** start Input material **
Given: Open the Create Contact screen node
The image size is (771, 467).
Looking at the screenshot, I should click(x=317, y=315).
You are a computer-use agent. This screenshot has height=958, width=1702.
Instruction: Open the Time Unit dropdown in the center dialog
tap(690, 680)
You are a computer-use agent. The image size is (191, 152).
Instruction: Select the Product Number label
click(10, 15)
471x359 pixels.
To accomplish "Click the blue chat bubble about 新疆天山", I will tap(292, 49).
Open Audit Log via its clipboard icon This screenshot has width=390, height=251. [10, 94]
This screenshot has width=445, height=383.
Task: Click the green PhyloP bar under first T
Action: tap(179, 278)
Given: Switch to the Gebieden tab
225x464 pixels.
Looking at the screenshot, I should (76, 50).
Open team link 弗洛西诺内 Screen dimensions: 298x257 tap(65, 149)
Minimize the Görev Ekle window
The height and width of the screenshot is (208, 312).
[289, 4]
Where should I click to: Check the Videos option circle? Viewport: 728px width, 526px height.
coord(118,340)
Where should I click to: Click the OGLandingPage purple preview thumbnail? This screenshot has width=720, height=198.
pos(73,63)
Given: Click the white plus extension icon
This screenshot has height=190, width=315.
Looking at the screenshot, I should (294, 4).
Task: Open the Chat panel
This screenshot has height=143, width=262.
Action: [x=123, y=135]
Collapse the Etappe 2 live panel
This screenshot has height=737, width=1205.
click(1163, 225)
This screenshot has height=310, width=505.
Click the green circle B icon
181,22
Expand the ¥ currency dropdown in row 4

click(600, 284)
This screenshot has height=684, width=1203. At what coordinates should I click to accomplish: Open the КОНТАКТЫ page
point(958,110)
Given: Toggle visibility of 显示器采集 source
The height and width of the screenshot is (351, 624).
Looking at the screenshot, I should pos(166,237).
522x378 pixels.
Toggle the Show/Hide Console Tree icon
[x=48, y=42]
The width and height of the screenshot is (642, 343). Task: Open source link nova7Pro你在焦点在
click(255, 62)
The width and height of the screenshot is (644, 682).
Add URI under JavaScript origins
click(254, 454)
** end Input material **
# [Exercise task]
Put the items that begin at the line containing "Given: Click the white plus extension icon" and end after the line containing "click(600, 284)" into a two-column CSV with the columns "prompt" and "target", one row per item. Place each item's text and its answer in separate quoted fields, with line breaks replaced by spaces.

# [Task output]
prompt,target
"Given: Click the white plus extension icon This screenshot has height=190, width=315.","Looking at the screenshot, I should (294, 4)."
"Task: Open the Chat panel This screenshot has height=143, width=262.","Action: [x=123, y=135]"
"Collapse the Etappe 2 live panel This screenshot has height=737, width=1205.","click(1163, 225)"
"This screenshot has height=310, width=505. Click the green circle B icon","181,22"
"Expand the ¥ currency dropdown in row 4","click(600, 284)"